Viewed from the outside, there is nothing remarkable about Saint Mark’s Cathedral in Alexandria, where an Islamic State terrorist blew himself up during the Palm Sunday liturgy last weekend, leaving 17 people dead. The building is new, erected in 1952 and renovated several times since, but the site itself is much older — so old, in fact, that it can tell the story of the Coptic Church itself, in all its triumph and despair.
It was his first day in Alexandria and Saint Mark, the Evangelist, walked around the city bedazzled by its wonders. The small village that Alexander the Great had chosen to build into a city bearing his name had grown to equal Rome in its greatness. By night, as the strap of his sandal fell off, Mark stopped at the first shoemaker he found. While repairing the sandal, the shoemaker accidentally pierced his finger. “Heis ho Theos,” Anianus, the shoemaker, screamed. God is one. Mark took some mud from the ground, put it on the wound and miraculously healed Anianus’s hand. Mark began telling him how Jesus had died on the cross for mankind’s sins, preaching to him the message of Christ. The message fell on a welcoming heart. Anianus took Mark to his home and, with the rest of his family, converted. The Evangelist baptized them and, in due time, ordained Anianus as the city’s bishop.
Thus begins the story of Christianity in Egypt. Anianus’s house, in a district called Baucalis, became the first church in Egypt. While historians are unsure of the truth, according to Coptic tradition, this is the same site where Saint Mark’s Cathedral stands today. His mission would take him to other corners of the Roman world, but eventually he returned to Alexandria, and, in 68 a.d., shed his blood on its streets. Anianus followed Saint Mark onto the papal seat, starting a chain that continues to the present day with the 118th pope of Alexandria, Tawadros II, who was leading liturgy as the bombs exploded in Saint Mark’s last Sunday.
Even as Christianity spread across Egypt, Alexandria remained its spiritual center. In the small church in Baucalis, Coptic popes confronted waves of Roman persecution and preached to the faithful. If Christianity was to survive in Alexandria, home to the greatest library of late antiquity and a number of influential pagan philosophers, it would have to compete with Greek philosophy and defeat it. The Catechetical School of Alexandria emerged as Christianity’s greatest theological center, with men such as Clement of Alexandria and Origen defending the faith. The 17th Coptic pope, Peter, would be martyred at the same site in Baucalis.
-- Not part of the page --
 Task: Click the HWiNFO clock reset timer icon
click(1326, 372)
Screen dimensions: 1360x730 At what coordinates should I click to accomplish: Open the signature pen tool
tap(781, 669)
By the end of the Roman persecution at the hands of Emperor Constantine the Great, Alexandria and its popes had emerged as one of the leading pillars of Christendom. The Church of Alexandria would soon discover that the end of persecution did not bring an end to its pains. Arius, a Libyan priest in the Baucalis church, touched off a controversy that would threaten to tear the whole Church apart by arguing that the Son was not equal to the Father. But if Alexandria gave birth to the greatest heresy threatening the Church, it also gave birth to the greatest defender of orthodoxy: Saint Athanasius. “The whole world is against you Athanasius,” a friend said to him. “Athanasius Contra Mundum,” he replied. I am against the world. The seat of Alexandria at Baucalis would soon discover how true his words were.